So the "jump in" question ------ There's no right answer --- and market "timing" never seems to work (remember the little man!).... and there's many theories written about when to buy a dividend stock. To which I smear at and say -- if it's a great company - pays a good dividend - is a best of breed name - then just buy the damn thing and if you looked at those total returns and 5 and 10 year charts... does it really make any difference in your performance if you'd saved 50 cents or a dollar on the buy? I think not.

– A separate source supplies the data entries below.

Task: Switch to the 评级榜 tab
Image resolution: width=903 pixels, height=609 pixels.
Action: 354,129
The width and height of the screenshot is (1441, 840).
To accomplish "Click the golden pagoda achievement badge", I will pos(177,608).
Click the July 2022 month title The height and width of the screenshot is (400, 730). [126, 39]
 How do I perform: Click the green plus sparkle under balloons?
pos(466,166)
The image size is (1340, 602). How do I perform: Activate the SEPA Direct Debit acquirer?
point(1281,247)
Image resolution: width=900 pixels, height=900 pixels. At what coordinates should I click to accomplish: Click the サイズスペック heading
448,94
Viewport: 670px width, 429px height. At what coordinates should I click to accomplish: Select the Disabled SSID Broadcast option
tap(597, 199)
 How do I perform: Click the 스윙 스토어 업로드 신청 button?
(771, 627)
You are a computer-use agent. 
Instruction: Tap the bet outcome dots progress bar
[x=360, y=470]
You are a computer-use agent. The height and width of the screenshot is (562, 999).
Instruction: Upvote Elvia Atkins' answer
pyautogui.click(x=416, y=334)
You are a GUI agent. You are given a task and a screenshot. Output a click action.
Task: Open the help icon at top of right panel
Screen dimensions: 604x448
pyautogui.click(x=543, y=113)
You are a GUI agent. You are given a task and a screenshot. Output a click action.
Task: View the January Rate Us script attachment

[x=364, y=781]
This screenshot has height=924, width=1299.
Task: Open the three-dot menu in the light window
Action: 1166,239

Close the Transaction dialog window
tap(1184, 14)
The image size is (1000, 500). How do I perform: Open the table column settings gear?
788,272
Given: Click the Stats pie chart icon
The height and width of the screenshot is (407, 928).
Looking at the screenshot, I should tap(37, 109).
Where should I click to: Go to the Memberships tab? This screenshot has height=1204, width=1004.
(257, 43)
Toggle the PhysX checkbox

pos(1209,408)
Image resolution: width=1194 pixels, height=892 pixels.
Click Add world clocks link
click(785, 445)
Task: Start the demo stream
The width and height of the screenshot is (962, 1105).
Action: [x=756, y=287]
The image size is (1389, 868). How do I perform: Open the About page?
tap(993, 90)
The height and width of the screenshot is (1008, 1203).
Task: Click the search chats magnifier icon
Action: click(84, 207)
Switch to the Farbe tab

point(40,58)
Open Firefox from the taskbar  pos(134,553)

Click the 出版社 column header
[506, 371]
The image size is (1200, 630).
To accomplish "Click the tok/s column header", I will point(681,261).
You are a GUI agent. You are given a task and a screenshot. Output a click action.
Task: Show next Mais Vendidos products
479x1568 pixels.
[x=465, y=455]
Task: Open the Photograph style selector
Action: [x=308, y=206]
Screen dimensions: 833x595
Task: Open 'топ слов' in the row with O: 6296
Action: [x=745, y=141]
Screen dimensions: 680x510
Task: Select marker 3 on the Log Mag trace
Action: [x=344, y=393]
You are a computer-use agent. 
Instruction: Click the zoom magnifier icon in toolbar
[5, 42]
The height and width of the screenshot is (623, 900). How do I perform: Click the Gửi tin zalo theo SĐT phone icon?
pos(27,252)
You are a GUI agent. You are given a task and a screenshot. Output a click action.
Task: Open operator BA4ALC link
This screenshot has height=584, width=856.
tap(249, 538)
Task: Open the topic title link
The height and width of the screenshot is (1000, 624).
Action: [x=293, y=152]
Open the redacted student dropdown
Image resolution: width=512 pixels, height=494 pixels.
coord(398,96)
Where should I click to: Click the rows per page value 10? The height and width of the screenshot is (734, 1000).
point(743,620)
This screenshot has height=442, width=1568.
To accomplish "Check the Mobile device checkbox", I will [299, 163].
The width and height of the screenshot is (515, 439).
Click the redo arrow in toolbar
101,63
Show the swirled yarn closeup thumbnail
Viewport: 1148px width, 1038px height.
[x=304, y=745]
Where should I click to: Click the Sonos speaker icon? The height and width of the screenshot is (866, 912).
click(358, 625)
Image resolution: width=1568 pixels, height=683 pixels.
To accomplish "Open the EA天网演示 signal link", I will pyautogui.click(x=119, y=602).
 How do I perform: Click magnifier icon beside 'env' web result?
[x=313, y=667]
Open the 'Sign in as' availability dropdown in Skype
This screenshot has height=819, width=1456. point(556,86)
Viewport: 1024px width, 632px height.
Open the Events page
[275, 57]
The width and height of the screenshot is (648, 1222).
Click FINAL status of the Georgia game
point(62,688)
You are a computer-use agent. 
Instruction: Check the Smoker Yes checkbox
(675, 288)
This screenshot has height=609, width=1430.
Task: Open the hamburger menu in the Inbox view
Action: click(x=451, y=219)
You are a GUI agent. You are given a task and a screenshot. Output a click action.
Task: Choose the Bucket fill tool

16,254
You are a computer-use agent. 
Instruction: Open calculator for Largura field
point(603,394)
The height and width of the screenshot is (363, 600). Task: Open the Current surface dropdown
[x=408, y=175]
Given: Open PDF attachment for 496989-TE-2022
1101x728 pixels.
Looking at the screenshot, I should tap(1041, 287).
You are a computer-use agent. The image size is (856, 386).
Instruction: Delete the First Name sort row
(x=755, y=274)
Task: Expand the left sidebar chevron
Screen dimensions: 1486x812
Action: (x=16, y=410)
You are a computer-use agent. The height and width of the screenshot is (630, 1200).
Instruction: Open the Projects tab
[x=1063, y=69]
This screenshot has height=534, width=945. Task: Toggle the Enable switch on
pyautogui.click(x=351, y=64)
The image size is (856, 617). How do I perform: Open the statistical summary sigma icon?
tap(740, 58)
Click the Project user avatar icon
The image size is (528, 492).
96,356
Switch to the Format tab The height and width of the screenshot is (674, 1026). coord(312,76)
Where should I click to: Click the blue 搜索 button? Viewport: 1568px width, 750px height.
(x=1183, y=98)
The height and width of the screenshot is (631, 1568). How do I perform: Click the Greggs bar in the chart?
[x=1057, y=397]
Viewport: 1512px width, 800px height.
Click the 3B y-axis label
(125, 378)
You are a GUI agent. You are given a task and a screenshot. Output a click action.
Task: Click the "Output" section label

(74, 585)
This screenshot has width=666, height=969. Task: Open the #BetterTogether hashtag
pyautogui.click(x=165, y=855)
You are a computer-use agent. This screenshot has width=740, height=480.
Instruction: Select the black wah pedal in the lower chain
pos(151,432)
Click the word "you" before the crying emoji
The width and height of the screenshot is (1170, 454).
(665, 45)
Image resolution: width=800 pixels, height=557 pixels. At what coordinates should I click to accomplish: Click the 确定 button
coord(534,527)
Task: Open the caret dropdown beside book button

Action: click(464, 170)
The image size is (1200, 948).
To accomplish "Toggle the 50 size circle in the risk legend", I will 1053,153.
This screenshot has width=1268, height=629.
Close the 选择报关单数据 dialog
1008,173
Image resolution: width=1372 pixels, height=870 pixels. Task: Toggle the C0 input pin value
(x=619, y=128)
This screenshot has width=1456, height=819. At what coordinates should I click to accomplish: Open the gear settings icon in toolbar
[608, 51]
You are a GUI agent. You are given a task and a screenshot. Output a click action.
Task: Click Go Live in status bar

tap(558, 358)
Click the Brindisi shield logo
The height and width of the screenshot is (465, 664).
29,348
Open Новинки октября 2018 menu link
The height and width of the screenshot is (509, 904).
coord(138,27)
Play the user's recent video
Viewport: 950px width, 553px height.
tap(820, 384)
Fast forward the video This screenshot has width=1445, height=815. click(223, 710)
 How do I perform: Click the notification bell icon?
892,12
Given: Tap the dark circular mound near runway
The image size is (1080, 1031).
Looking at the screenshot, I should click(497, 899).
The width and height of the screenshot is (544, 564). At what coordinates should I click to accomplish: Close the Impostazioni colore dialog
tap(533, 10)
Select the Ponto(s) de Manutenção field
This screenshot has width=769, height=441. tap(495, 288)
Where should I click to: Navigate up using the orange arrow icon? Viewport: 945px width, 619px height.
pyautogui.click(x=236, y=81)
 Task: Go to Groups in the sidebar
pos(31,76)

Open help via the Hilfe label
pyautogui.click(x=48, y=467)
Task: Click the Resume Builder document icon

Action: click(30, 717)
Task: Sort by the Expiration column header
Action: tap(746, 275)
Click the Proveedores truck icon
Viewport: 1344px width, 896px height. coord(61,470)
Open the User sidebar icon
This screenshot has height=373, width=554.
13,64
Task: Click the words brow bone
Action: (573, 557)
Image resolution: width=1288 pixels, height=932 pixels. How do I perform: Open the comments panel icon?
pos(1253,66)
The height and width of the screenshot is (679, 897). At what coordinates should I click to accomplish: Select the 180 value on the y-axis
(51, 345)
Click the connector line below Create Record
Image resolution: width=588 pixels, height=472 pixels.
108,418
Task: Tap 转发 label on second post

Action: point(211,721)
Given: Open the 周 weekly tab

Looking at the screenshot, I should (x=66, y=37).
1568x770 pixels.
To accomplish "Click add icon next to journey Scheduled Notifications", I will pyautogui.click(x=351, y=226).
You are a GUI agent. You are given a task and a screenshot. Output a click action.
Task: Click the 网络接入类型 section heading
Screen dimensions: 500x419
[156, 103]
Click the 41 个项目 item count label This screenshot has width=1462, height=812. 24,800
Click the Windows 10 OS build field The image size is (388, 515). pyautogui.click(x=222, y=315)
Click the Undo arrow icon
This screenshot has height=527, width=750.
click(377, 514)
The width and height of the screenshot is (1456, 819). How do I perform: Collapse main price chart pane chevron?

I have a good stake in Annaly Capital Management (NLY) because of it's outsized dividend - and frankly - because it doesn't really move much - it goes 25 or 30 cents one way or the other. BUT -- at one point a month or so I showed a "loss" in the name of 20 grand or so... And you look at that when everything else (pretty much) is green and say WTF! But then I pull up my Excel spreadsheet and see that NLY pays me 19,950 PER QUARTER (35,000 shares @ .57 quarterly dividend).... so the 20K underwater goes away with the next quarterly dividend payment. Does that share price (at any given moment) really mean much right now.... HELL NO! And if it was down 40K? NO! Because I'm even in 6 months -- and if you were reinvesting that dividend you'd be buying in at lower prices.
So - that's a long answer - but if you are INVESTING -- not trying to trade.. then I wouldn't spend any time trying to game the market. The investments are so much bigger than that over time.